Infrastructure is broadly classified under two categories:
a. Economic infrastructure
b. Social infrastructure
(a) Economic Infrastructure refers to the elements of economic change that aid in the process of production and distribution. It improves the quality of economic resources and, thus, raises the productivity of the economy as a whole. In this way, it serves as a support system to economic growth. Energy, transportation, communication, banking and financial institutions are some of the examples of economic infrastructure. Greater the economic infrastructure, greater will be the production and more generation of employment opportunities. Thus, expenditure incurred on the economic infrastructure can be regarded as a necessary condition for economic growth.
(b) Social Infrastructure refers to all those facilities and institutions that enhance the quality of human capital. Educational institutions, hospitals, nursing homes, housing facilities etc. are some of the examples of social infrastructures. The availability of such infrastructures raises the human productivity, thereby, improves the quality of standard of living. Unlike, economic infrastructure, social infrastructure indirectly increase the productivity and production of goods and services. For example, availability of better health care and medical facilities enable a perennial supply of healthy workforce that in turn is reflected in the form of increased production levels.
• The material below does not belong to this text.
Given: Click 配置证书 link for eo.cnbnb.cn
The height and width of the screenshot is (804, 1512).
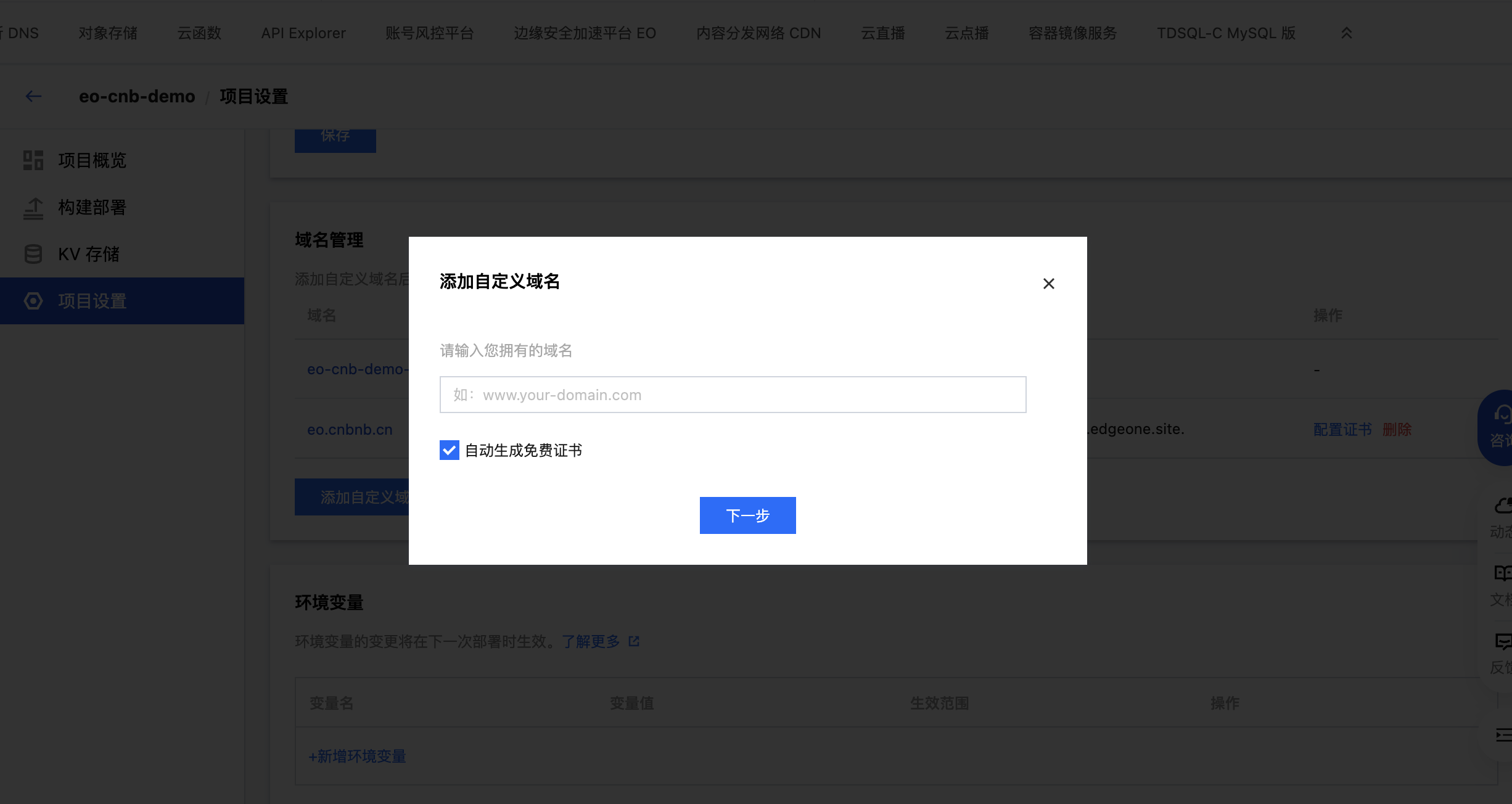Looking at the screenshot, I should click(1342, 429).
Both economic and social infrastructures are interdependent on and complementary to each other. While economic infrastructure fosters economic growth, social infrastructure enhances the quality of standard of living and thereby leads to the welfare of the economy as a whole. The combined effect of these two infrastructures contributes to the prosperity of the economy. The economic growth attained with the help of economic infrastructure is imperfect without human development, which is attained by means of social infrastructure. Thus, one infrastructure supports the other.